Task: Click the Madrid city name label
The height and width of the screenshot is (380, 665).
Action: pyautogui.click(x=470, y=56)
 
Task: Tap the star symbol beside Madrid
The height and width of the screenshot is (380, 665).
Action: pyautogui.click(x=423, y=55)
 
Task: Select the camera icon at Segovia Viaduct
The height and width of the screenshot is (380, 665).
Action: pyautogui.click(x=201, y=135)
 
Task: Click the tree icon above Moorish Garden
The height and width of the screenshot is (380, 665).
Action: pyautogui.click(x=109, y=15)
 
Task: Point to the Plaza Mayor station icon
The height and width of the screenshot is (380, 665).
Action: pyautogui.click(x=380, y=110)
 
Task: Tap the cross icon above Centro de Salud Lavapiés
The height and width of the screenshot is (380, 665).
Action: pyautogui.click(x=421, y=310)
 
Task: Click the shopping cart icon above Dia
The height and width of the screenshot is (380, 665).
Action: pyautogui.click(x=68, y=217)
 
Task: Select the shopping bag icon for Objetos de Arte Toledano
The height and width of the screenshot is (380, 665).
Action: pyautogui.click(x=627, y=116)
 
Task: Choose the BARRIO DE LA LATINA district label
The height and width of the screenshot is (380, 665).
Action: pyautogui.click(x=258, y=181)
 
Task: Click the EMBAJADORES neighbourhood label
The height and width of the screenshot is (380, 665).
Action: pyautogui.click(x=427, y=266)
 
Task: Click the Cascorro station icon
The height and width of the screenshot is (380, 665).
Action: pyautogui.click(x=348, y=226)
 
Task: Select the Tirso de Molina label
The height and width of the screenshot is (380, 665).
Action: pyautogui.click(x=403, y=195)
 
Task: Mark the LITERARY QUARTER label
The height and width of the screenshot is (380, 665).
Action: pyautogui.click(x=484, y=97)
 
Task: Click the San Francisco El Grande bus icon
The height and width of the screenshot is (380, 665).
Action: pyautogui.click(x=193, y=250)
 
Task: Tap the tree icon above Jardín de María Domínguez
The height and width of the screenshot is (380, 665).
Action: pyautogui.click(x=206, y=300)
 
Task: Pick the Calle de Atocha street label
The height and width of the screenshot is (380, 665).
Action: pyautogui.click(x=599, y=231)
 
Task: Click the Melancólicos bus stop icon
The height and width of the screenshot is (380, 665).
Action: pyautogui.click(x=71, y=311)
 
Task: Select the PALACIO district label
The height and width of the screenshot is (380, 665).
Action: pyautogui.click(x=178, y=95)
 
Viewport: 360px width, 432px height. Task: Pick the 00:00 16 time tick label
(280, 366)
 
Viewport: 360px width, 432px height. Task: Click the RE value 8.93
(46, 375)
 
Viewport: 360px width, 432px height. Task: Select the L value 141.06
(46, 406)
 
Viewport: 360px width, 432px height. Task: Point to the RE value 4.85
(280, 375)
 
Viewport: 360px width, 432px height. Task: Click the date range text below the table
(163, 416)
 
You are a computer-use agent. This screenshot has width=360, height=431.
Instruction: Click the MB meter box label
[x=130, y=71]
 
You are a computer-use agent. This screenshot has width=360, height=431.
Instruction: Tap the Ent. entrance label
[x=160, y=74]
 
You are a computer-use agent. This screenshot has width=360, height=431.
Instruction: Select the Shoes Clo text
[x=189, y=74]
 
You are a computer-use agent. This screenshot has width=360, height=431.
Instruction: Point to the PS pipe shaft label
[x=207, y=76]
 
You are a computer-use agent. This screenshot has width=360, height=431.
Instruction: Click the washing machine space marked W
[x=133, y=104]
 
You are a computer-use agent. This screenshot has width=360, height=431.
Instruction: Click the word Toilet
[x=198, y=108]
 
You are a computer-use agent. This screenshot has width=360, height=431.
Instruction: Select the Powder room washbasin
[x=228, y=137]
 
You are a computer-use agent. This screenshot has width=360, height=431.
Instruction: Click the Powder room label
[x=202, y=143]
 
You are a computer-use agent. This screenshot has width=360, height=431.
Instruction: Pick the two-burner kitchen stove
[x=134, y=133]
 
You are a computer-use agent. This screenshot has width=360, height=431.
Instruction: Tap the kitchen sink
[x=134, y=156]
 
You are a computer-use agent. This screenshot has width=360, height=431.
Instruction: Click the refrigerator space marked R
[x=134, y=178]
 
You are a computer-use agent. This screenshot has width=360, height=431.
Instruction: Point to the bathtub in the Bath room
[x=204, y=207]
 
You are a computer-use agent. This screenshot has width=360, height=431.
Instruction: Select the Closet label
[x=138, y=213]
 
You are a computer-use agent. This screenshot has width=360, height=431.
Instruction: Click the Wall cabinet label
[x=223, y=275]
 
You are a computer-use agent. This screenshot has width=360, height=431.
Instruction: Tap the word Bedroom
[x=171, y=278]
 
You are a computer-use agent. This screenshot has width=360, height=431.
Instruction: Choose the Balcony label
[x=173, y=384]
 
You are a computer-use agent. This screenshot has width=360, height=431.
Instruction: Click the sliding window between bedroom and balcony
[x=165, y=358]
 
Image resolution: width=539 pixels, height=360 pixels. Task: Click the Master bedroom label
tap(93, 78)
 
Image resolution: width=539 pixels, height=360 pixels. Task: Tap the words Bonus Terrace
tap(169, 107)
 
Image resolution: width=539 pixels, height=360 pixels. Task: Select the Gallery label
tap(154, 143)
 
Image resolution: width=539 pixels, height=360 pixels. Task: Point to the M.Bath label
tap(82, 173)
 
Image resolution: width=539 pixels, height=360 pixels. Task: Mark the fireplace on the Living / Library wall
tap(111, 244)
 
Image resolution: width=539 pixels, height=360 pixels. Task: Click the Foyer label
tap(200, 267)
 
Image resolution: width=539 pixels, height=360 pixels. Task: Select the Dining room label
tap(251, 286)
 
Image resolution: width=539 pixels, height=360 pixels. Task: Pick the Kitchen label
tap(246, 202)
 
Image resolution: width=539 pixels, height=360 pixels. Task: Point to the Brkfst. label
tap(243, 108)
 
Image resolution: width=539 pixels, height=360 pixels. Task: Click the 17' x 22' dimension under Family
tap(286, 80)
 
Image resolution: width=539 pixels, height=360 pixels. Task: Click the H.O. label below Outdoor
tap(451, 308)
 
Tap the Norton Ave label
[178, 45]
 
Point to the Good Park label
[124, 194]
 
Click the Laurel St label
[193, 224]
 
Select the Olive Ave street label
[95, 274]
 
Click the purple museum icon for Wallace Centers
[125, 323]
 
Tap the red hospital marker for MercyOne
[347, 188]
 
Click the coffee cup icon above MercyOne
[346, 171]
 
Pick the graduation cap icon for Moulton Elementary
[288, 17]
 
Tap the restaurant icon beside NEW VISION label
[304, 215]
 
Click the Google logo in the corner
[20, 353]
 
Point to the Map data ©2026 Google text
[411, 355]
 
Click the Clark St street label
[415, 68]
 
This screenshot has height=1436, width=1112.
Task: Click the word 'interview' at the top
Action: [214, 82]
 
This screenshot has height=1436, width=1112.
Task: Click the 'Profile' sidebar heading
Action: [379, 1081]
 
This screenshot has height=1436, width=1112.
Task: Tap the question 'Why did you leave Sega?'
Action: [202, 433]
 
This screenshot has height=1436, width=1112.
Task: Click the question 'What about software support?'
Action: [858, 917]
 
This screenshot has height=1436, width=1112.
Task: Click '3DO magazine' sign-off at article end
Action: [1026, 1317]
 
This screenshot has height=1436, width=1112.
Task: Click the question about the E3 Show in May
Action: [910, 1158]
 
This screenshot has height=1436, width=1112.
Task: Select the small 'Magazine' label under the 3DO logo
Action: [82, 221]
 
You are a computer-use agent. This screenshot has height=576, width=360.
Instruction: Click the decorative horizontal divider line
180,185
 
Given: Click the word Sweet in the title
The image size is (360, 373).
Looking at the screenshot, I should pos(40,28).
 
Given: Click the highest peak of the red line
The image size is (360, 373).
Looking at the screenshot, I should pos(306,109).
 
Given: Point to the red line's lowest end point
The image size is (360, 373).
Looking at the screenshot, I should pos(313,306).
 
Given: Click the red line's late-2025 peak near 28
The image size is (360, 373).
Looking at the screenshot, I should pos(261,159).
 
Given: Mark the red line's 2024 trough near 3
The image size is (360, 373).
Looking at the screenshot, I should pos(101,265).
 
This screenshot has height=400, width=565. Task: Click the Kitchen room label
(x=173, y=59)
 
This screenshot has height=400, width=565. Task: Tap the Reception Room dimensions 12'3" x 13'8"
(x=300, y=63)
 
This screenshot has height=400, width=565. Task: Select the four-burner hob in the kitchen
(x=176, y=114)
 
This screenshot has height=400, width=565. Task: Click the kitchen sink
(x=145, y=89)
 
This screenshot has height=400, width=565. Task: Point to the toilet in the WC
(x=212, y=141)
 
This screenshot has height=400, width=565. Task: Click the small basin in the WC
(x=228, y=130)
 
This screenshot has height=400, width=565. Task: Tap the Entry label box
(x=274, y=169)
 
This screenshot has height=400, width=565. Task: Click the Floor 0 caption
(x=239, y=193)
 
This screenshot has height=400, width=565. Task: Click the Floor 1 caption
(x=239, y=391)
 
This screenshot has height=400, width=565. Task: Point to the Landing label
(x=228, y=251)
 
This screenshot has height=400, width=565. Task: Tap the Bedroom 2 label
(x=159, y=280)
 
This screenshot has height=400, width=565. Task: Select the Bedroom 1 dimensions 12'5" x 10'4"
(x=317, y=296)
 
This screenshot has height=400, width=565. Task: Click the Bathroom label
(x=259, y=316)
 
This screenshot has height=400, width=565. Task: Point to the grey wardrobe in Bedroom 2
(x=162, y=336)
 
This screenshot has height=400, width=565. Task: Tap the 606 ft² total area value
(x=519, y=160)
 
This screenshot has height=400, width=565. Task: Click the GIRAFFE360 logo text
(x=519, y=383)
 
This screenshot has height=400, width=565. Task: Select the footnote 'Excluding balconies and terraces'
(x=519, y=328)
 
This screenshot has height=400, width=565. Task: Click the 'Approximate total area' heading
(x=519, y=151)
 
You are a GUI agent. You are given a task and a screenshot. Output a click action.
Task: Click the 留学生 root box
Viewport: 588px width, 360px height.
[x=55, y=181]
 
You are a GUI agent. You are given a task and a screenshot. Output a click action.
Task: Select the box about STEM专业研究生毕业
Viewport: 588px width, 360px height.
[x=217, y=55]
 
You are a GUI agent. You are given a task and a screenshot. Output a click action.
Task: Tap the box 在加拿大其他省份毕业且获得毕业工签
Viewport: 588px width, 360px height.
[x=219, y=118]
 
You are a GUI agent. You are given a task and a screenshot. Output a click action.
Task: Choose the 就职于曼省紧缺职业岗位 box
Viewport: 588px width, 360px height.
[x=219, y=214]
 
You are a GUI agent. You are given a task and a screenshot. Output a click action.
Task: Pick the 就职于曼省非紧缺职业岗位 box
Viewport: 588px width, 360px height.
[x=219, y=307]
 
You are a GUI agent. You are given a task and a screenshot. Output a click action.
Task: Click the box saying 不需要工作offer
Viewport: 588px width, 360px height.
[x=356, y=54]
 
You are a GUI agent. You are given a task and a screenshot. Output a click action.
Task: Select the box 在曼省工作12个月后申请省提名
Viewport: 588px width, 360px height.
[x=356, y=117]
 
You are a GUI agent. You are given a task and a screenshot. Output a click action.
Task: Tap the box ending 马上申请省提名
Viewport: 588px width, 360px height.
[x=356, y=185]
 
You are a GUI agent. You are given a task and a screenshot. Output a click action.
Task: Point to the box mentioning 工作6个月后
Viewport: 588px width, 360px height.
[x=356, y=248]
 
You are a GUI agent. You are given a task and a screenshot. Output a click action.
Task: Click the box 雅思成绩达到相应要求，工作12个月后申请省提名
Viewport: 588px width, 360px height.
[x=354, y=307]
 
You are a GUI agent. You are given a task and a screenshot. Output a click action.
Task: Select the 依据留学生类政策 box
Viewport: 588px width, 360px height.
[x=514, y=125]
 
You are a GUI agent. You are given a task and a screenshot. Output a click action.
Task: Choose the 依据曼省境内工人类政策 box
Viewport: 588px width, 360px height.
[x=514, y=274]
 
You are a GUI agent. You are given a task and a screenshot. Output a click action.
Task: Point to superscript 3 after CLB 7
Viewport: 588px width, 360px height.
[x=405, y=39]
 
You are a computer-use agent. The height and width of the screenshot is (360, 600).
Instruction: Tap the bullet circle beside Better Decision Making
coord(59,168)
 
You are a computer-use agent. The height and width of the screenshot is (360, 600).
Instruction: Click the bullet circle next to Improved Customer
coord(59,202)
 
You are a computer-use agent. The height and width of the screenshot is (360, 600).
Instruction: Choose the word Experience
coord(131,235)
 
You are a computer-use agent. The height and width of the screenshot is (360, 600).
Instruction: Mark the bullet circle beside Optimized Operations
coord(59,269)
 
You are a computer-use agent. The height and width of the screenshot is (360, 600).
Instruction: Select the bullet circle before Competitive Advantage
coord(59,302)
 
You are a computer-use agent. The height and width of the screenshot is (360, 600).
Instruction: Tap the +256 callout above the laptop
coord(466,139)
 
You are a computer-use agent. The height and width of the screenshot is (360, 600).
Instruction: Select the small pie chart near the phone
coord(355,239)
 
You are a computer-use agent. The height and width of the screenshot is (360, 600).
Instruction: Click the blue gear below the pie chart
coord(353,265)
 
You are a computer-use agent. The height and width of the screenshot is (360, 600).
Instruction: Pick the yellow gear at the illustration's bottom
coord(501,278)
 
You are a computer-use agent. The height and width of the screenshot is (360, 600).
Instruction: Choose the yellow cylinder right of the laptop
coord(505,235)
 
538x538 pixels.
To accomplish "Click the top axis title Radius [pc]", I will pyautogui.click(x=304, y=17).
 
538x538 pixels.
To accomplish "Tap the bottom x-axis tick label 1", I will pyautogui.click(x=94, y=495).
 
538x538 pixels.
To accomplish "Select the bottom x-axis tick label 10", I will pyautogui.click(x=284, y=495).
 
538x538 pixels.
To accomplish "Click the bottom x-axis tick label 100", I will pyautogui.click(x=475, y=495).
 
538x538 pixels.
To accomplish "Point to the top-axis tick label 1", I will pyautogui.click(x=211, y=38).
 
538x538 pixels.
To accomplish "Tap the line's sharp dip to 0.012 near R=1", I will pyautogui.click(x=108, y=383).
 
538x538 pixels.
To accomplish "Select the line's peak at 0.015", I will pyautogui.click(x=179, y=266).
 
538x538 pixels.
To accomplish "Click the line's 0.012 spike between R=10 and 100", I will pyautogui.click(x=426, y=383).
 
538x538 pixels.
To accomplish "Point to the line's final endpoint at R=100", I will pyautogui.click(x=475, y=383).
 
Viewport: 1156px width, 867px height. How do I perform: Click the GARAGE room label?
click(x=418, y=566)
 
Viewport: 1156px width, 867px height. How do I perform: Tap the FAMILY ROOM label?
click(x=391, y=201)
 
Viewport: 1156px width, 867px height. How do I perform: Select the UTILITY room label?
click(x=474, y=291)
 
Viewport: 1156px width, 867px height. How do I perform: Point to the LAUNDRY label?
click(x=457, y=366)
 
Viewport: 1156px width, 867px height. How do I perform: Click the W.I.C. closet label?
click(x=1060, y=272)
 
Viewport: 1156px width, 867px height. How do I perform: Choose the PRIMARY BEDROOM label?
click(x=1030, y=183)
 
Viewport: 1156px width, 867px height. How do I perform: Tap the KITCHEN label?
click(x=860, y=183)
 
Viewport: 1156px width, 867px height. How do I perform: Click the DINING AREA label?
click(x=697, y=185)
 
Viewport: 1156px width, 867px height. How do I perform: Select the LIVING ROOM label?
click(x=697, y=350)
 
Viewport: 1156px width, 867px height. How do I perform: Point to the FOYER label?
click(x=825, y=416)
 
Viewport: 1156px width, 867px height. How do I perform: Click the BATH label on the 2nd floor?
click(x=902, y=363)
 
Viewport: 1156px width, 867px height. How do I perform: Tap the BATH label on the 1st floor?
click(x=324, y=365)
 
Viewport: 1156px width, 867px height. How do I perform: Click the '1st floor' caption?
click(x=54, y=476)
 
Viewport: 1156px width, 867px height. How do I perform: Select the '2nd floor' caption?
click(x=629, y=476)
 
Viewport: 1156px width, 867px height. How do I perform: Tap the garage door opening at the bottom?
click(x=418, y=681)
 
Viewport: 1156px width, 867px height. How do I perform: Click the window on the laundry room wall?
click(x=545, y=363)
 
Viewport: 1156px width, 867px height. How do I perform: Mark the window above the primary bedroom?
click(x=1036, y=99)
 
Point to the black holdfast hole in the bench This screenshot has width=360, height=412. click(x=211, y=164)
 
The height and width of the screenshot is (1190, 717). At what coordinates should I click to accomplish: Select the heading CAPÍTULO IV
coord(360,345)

• _AIM OF THE TASK_
Reproduce the rows from the line with "LIVING ROOM label?" up to and including the line with "click(x=902, y=363)", keeping every character unchanged.

• _WRITTEN ANSWER_
Viewport: 1156px width, 867px height. How do I perform: Select the LIVING ROOM label?
click(x=697, y=350)
 
Viewport: 1156px width, 867px height. How do I perform: Point to the FOYER label?
click(x=825, y=416)
 
Viewport: 1156px width, 867px height. How do I perform: Click the BATH label on the 2nd floor?
click(x=902, y=363)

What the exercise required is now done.